**RECORDS FOR THIS TASK:**
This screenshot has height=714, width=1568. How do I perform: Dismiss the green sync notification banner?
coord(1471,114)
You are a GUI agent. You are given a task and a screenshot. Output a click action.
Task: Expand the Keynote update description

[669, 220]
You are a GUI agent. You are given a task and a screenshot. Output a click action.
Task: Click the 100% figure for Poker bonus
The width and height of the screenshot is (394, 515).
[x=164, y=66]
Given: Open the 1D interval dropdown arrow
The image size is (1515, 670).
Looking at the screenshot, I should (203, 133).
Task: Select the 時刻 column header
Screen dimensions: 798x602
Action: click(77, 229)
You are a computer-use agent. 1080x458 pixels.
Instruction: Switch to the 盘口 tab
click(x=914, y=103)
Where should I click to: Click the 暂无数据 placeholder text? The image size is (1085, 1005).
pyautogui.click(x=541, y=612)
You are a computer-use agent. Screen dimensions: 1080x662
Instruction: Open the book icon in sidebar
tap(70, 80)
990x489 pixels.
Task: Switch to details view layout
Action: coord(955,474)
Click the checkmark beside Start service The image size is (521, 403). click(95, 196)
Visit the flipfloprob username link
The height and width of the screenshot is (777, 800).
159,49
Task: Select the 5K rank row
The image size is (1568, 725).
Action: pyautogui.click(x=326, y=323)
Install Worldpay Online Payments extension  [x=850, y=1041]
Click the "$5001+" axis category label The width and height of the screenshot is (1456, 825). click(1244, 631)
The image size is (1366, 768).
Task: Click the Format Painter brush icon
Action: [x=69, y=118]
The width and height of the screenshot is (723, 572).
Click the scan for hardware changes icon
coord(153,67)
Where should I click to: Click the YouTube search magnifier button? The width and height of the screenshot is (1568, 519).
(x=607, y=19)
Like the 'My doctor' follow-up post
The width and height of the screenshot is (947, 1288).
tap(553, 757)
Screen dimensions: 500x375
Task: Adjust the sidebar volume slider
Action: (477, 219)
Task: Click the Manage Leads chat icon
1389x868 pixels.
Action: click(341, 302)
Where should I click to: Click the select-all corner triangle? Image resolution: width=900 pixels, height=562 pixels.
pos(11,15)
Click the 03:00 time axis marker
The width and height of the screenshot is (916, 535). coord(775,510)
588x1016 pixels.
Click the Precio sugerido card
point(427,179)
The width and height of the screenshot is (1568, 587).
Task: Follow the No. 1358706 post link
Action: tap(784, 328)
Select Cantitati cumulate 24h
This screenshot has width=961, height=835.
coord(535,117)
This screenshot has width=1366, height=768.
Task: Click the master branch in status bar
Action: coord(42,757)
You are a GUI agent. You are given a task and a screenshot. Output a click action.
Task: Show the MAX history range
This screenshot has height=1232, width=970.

**EXERCISE PROMPT:** Only the lines from the beginning of the material through the line with "Click the checkmark" should appear in the answer, each copied exactly.

**SOLUTION TO THIS EXERCISE:**
This screenshot has height=714, width=1568. How do I perform: Dismiss the green sync notification banner?
coord(1471,114)
You are a GUI agent. You are given a task and a screenshot. Output a click action.
Task: Expand the Keynote update description

[669, 220]
You are a GUI agent. You are given a task and a screenshot. Output a click action.
Task: Click the 100% figure for Poker bonus
The width and height of the screenshot is (394, 515).
[x=164, y=66]
Given: Open the 1D interval dropdown arrow
The image size is (1515, 670).
Looking at the screenshot, I should (203, 133).
Task: Select the 時刻 column header
Screen dimensions: 798x602
Action: click(77, 229)
You are a computer-use agent. 1080x458 pixels.
Instruction: Switch to the 盘口 tab
click(x=914, y=103)
Where should I click to: Click the 暂无数据 placeholder text? The image size is (1085, 1005).
pyautogui.click(x=541, y=612)
You are a computer-use agent. Screen dimensions: 1080x662
Instruction: Open the book icon in sidebar
tap(70, 80)
990x489 pixels.
Task: Switch to details view layout
Action: coord(955,474)
Click the checkmark beside Start service The image size is (521, 403). click(95, 196)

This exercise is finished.